## Stored records
****************

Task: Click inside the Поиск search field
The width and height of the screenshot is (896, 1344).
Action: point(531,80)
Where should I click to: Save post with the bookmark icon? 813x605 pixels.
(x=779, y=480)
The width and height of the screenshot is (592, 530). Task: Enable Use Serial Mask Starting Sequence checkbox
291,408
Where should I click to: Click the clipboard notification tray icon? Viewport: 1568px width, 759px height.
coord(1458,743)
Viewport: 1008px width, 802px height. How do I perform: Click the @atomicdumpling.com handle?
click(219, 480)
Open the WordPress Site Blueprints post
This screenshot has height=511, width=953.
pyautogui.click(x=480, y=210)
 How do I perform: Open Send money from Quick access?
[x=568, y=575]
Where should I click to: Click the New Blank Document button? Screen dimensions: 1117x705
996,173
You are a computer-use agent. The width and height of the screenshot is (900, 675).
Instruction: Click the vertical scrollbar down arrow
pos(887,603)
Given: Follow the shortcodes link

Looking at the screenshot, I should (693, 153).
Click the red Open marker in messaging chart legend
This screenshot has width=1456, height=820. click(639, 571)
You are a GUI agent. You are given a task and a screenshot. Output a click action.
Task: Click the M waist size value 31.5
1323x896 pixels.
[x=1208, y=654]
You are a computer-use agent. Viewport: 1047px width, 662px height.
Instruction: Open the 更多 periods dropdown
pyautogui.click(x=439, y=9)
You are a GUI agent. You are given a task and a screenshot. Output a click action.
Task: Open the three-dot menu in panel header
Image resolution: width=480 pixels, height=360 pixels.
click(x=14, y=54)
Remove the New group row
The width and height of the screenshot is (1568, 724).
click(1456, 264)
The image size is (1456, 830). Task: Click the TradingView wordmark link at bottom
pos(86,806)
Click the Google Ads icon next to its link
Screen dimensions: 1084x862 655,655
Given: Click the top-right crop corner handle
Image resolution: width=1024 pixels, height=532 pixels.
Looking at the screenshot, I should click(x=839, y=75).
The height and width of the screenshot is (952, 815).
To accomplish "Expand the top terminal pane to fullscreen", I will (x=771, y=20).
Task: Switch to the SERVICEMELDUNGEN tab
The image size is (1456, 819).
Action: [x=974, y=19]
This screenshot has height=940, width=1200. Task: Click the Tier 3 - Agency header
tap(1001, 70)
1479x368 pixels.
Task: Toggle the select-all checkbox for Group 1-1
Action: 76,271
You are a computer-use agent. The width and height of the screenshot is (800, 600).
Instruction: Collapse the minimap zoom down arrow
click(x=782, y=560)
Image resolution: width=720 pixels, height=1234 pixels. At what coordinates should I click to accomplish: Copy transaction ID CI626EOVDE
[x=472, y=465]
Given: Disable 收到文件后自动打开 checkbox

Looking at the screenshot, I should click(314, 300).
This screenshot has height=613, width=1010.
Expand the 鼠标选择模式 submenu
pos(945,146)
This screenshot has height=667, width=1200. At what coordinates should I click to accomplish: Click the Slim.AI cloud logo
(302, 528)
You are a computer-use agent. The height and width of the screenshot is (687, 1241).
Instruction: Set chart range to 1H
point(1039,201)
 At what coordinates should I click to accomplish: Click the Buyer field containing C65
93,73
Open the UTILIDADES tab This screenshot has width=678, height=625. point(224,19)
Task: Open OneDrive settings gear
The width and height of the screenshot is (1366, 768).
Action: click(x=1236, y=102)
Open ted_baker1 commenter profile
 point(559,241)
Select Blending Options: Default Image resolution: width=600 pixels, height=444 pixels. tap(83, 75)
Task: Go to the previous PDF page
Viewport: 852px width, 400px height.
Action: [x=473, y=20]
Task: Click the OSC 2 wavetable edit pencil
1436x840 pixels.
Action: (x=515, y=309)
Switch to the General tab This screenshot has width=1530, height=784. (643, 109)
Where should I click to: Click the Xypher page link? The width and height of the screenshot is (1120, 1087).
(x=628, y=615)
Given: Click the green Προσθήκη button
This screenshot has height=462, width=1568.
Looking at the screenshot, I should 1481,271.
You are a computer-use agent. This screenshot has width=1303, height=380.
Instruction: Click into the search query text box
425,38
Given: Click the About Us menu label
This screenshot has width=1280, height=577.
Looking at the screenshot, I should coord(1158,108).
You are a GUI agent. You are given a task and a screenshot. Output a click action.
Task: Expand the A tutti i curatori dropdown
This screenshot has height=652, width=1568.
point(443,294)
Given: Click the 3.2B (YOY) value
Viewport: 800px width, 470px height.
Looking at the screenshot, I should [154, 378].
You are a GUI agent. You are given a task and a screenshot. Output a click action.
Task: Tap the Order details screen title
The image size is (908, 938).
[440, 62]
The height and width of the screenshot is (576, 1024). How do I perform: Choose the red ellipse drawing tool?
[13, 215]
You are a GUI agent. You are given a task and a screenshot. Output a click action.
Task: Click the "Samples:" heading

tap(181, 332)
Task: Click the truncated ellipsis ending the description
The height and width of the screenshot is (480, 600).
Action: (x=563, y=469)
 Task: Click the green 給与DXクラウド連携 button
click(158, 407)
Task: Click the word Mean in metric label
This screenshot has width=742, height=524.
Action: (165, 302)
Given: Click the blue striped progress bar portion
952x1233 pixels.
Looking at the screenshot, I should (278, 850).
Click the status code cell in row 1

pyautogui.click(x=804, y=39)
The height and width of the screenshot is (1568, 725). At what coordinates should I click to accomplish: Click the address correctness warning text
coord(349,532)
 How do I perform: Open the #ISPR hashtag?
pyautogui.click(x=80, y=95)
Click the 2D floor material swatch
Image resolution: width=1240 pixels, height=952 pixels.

****************

## Your task
Transcribe the records above exactly.

## Response to this exercise
Task: Click inside the Поиск search field
The width and height of the screenshot is (896, 1344).
Action: point(531,80)
Where should I click to: Save post with the bookmark icon? 813x605 pixels.
(x=779, y=480)
The width and height of the screenshot is (592, 530). Task: Enable Use Serial Mask Starting Sequence checkbox
291,408
Where should I click to: Click the clipboard notification tray icon? Viewport: 1568px width, 759px height.
coord(1458,743)
Viewport: 1008px width, 802px height. How do I perform: Click the @atomicdumpling.com handle?
click(219, 480)
Open the WordPress Site Blueprints post
This screenshot has height=511, width=953.
pyautogui.click(x=480, y=210)
 How do I perform: Open Send money from Quick access?
[x=568, y=575]
Where should I click to: Click the New Blank Document button? Screen dimensions: 1117x705
996,173
You are a computer-use agent. The width and height of the screenshot is (900, 675).
Instruction: Click the vertical scrollbar down arrow
pos(887,603)
Given: Follow the shortcodes link

Looking at the screenshot, I should (693, 153).
Click the red Open marker in messaging chart legend
This screenshot has width=1456, height=820. click(639, 571)
You are a GUI agent. You are given a task and a screenshot. Output a click action.
Task: Click the M waist size value 31.5
1323x896 pixels.
[x=1208, y=654]
You are a computer-use agent. Viewport: 1047px width, 662px height.
Instruction: Open the 更多 periods dropdown
pyautogui.click(x=439, y=9)
You are a GUI agent. You are given a task and a screenshot. Output a click action.
Task: Open the three-dot menu in panel header
Image resolution: width=480 pixels, height=360 pixels.
click(x=14, y=54)
Remove the New group row
The width and height of the screenshot is (1568, 724).
click(1456, 264)
The image size is (1456, 830). Task: Click the TradingView wordmark link at bottom
pos(86,806)
Click the Google Ads icon next to its link
Screen dimensions: 1084x862 655,655
Given: Click the top-right crop corner handle
Image resolution: width=1024 pixels, height=532 pixels.
Looking at the screenshot, I should click(x=839, y=75).
The height and width of the screenshot is (952, 815).
To accomplish "Expand the top terminal pane to fullscreen", I will (x=771, y=20).
Task: Switch to the SERVICEMELDUNGEN tab
The image size is (1456, 819).
Action: [x=974, y=19]
This screenshot has height=940, width=1200. Task: Click the Tier 3 - Agency header
tap(1001, 70)
1479x368 pixels.
Task: Toggle the select-all checkbox for Group 1-1
Action: 76,271
You are a computer-use agent. The width and height of the screenshot is (800, 600).
Instruction: Collapse the minimap zoom down arrow
click(x=782, y=560)
Image resolution: width=720 pixels, height=1234 pixels. At what coordinates should I click to accomplish: Copy transaction ID CI626EOVDE
[x=472, y=465]
Given: Disable 收到文件后自动打开 checkbox

Looking at the screenshot, I should click(314, 300).
This screenshot has height=613, width=1010.
Expand the 鼠标选择模式 submenu
pos(945,146)
This screenshot has height=667, width=1200. At what coordinates should I click to accomplish: Click the Slim.AI cloud logo
(302, 528)
You are a computer-use agent. The height and width of the screenshot is (687, 1241).
Instruction: Set chart range to 1H
point(1039,201)
 At what coordinates should I click to accomplish: Click the Buyer field containing C65
93,73
Open the UTILIDADES tab This screenshot has width=678, height=625. point(224,19)
Task: Open OneDrive settings gear
The width and height of the screenshot is (1366, 768).
Action: click(x=1236, y=102)
Open ted_baker1 commenter profile
 point(559,241)
Select Blending Options: Default Image resolution: width=600 pixels, height=444 pixels. tap(83, 75)
Task: Go to the previous PDF page
Viewport: 852px width, 400px height.
Action: [x=473, y=20]
Task: Click the OSC 2 wavetable edit pencil
1436x840 pixels.
Action: (x=515, y=309)
Switch to the General tab This screenshot has width=1530, height=784. (643, 109)
Where should I click to: Click the Xypher page link? The width and height of the screenshot is (1120, 1087).
(x=628, y=615)
Given: Click the green Προσθήκη button
This screenshot has height=462, width=1568.
Looking at the screenshot, I should 1481,271.
You are a computer-use agent. This screenshot has width=1303, height=380.
Instruction: Click into the search query text box
425,38
Given: Click the About Us menu label
This screenshot has width=1280, height=577.
Looking at the screenshot, I should coord(1158,108).
You are a GUI agent. You are given a task and a screenshot. Output a click action.
Task: Expand the A tutti i curatori dropdown
This screenshot has height=652, width=1568.
point(443,294)
Given: Click the 3.2B (YOY) value
Viewport: 800px width, 470px height.
Looking at the screenshot, I should [154, 378].
You are a GUI agent. You are given a task and a screenshot. Output a click action.
Task: Tap the Order details screen title
The image size is (908, 938).
[440, 62]
The height and width of the screenshot is (576, 1024). How do I perform: Choose the red ellipse drawing tool?
[13, 215]
You are a GUI agent. You are given a task and a screenshot. Output a click action.
Task: Click the "Samples:" heading

tap(181, 332)
Task: Click the truncated ellipsis ending the description
The height and width of the screenshot is (480, 600).
Action: (x=563, y=469)
 Task: Click the green 給与DXクラウド連携 button
click(158, 407)
Task: Click the word Mean in metric label
This screenshot has width=742, height=524.
Action: (165, 302)
Given: Click the blue striped progress bar portion
952x1233 pixels.
Looking at the screenshot, I should (278, 850).
Click the status code cell in row 1

pyautogui.click(x=804, y=39)
The height and width of the screenshot is (1568, 725). At what coordinates should I click to accomplish: Click the address correctness warning text
coord(349,532)
 How do I perform: Open the #ISPR hashtag?
pyautogui.click(x=80, y=95)
Click the 2D floor material swatch
Image resolution: width=1240 pixels, height=952 pixels.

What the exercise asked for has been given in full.